Si hubiera sido posible aquella aventura, habría sido lo mejor que me hubiera pasado en tres meses. Mi vida estaba tan destrozada que nada más imaginar escenas de amor se me saltaban las lágrimas.
Era guapa. Era una mujer bella, atractiva y quizás sencilla. Fue un momento maravillosamente soñado. Y quizás ella también disfrutara ese momento. Pero fue nada más que un momento porque otros brazos la abrazarían.
Me sentí incómodo con mis pensamientos.
Un momento de los dos pero de ninguno, no parece un buen momento, sin embargo yo lo sentí como grande.
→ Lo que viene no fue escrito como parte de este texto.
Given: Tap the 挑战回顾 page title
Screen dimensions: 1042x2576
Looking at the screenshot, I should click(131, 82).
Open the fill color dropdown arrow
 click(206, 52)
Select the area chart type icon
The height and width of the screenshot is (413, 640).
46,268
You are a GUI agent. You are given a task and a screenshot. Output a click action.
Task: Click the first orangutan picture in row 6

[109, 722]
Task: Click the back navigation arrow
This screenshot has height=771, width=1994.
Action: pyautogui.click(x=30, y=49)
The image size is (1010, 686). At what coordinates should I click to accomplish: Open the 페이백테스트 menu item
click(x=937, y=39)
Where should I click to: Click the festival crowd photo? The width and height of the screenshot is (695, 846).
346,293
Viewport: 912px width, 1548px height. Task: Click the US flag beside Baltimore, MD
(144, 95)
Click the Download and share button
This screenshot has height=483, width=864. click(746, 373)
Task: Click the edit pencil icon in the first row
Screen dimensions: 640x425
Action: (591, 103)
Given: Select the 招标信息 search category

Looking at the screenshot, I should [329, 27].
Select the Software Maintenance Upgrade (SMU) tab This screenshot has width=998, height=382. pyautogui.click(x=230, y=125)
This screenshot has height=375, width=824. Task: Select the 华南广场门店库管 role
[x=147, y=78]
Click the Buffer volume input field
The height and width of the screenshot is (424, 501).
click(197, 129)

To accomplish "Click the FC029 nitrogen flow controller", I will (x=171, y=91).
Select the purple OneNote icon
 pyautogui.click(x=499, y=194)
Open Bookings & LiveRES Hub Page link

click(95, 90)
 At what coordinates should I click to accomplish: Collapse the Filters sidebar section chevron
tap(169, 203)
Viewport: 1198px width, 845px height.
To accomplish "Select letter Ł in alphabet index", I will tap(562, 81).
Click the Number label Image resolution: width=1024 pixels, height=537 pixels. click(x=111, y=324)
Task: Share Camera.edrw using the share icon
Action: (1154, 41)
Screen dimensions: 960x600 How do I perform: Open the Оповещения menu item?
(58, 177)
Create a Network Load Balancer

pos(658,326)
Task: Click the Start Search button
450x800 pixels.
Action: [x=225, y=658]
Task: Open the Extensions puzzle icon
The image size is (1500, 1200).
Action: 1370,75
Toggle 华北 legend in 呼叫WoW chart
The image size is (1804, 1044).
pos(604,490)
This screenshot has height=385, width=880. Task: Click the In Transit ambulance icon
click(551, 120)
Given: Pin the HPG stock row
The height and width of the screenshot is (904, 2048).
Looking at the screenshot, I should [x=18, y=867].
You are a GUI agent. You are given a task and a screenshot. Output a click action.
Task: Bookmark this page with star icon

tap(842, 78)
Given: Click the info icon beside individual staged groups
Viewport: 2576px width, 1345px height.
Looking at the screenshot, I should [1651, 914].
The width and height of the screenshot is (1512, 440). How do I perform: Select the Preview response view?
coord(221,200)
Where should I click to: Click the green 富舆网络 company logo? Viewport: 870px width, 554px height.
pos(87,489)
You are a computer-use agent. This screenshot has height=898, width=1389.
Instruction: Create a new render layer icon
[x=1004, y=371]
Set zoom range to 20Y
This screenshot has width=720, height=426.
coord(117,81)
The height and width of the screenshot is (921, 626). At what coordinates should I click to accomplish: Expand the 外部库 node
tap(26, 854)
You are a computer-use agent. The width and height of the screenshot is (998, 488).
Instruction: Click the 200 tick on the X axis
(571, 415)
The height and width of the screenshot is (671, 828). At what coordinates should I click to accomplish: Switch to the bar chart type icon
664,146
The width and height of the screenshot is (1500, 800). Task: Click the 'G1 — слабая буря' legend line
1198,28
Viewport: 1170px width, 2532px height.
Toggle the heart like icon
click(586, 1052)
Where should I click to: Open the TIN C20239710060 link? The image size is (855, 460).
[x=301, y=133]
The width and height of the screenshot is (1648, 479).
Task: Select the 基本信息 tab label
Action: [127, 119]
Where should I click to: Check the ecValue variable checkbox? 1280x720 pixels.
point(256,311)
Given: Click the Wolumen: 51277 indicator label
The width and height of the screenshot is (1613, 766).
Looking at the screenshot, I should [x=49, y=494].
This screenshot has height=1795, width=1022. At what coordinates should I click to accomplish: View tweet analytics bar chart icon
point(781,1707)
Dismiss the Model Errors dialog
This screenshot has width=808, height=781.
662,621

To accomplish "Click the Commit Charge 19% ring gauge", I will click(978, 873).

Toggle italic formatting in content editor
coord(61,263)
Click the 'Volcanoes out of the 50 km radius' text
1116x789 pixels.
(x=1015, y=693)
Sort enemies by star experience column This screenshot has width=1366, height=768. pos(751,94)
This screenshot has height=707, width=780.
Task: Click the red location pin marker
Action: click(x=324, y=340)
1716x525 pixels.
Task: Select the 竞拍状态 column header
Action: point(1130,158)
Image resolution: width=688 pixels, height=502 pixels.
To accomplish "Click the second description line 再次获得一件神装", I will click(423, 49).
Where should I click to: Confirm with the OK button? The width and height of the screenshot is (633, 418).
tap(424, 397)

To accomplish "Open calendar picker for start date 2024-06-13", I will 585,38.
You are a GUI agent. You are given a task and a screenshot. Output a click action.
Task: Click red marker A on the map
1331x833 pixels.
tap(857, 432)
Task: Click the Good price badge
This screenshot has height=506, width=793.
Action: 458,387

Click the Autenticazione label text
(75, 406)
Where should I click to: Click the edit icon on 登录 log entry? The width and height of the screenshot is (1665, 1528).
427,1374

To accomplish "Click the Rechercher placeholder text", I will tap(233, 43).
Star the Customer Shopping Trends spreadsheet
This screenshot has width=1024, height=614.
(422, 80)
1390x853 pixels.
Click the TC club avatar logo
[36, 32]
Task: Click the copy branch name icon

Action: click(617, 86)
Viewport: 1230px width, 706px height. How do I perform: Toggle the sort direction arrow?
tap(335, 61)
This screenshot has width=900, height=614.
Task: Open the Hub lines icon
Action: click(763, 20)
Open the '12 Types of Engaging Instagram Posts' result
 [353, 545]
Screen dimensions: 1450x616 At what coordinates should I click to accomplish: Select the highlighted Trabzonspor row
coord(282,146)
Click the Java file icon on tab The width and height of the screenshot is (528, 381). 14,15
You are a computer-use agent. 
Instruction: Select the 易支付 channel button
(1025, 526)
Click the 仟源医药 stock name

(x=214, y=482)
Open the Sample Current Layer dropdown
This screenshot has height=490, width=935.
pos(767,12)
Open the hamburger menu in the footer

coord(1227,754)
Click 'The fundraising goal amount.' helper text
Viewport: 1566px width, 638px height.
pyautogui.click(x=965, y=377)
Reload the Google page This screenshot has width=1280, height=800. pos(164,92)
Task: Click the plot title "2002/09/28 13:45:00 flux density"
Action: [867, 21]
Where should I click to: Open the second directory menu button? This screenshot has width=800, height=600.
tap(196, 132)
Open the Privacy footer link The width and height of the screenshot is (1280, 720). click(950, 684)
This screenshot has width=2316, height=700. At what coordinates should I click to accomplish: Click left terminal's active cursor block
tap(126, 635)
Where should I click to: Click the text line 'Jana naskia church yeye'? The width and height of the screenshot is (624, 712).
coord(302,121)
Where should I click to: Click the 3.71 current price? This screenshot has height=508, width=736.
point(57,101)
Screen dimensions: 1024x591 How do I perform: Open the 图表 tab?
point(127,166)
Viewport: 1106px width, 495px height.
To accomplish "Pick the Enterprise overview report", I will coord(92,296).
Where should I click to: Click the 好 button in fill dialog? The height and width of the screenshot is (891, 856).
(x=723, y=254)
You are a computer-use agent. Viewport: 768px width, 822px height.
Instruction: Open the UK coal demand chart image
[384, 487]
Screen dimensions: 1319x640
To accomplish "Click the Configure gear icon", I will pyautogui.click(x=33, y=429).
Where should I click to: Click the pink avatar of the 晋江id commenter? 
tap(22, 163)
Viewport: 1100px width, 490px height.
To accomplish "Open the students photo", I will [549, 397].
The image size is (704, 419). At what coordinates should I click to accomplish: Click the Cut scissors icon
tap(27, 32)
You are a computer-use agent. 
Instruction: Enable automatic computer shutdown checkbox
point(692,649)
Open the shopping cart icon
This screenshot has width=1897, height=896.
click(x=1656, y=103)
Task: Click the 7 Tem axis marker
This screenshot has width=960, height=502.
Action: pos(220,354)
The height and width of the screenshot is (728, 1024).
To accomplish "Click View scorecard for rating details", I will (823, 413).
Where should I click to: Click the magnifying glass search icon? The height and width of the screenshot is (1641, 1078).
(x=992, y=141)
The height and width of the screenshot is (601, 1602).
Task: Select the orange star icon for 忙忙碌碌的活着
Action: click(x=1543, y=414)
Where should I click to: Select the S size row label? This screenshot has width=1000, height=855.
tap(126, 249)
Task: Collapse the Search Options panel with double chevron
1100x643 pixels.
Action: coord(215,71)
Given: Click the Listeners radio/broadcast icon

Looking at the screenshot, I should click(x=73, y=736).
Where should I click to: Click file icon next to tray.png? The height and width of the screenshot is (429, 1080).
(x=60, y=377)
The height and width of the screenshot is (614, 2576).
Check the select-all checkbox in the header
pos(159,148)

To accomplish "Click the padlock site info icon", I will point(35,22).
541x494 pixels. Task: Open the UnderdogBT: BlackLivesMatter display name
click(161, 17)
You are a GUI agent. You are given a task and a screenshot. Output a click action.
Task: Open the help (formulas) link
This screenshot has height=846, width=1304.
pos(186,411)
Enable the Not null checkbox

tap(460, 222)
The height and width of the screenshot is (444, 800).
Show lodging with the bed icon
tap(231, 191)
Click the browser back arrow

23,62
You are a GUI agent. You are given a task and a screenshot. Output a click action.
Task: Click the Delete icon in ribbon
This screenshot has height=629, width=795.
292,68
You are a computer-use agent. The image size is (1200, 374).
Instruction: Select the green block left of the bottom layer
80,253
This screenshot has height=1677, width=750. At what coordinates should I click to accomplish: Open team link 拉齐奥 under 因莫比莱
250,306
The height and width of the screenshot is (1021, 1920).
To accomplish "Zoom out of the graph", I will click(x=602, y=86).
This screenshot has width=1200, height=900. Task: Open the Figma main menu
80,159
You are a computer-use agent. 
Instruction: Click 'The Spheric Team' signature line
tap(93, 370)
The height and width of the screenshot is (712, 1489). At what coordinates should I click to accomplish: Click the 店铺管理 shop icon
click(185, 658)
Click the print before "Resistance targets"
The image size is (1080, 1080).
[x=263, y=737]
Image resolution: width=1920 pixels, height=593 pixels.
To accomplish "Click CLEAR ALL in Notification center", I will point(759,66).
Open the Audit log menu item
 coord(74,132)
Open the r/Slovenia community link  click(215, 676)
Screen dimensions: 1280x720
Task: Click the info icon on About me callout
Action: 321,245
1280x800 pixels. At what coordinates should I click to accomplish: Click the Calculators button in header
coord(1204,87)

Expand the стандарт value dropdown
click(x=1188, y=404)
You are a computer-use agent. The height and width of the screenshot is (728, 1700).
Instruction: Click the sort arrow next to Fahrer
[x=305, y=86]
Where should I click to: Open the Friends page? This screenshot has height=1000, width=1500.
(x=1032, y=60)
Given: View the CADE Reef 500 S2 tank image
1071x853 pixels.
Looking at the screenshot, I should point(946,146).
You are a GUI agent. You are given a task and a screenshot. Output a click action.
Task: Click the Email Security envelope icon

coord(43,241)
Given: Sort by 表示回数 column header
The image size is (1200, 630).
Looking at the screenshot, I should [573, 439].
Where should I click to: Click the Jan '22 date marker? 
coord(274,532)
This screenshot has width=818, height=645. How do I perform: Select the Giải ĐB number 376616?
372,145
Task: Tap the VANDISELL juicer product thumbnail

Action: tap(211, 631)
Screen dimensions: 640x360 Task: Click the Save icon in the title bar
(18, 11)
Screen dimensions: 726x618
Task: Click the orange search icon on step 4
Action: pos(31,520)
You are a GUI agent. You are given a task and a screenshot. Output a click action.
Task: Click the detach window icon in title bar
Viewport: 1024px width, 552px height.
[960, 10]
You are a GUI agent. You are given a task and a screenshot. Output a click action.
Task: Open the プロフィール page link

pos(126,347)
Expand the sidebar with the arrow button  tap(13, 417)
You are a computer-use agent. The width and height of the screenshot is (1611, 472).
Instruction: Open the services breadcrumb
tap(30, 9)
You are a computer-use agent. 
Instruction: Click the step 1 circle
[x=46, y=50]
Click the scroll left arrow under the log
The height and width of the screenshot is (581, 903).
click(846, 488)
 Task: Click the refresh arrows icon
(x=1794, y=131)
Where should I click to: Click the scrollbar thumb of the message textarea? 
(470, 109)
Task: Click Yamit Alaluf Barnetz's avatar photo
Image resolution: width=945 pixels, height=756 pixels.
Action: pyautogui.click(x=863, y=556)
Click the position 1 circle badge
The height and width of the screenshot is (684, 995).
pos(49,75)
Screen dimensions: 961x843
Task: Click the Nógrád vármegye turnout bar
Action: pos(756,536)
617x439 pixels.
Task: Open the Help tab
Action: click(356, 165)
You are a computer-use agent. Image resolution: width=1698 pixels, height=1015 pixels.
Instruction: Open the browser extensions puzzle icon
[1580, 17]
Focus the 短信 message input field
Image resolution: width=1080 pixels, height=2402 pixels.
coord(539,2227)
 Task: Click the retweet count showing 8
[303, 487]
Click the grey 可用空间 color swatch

Ya había merecido la pena el viaje. Metido en la cama me costó conciliar el sueño. Recordé cada uno de los segundos de aquel mágico momento, de aquel instante de felicidad.
Al día siguiente, el domingo de Ramos, en Las Ventas, un grupo de asistentes se tiró al ruedo con carteles de que los toros son tortura. Entonces supe para lo que me habían enviado a Madrid, para escribir la crónica del instante del momento, y supe que alguien había pagado todo aquel teatro.
Yo seguí a lo mío, pensé en la chica del Metro de Madrid.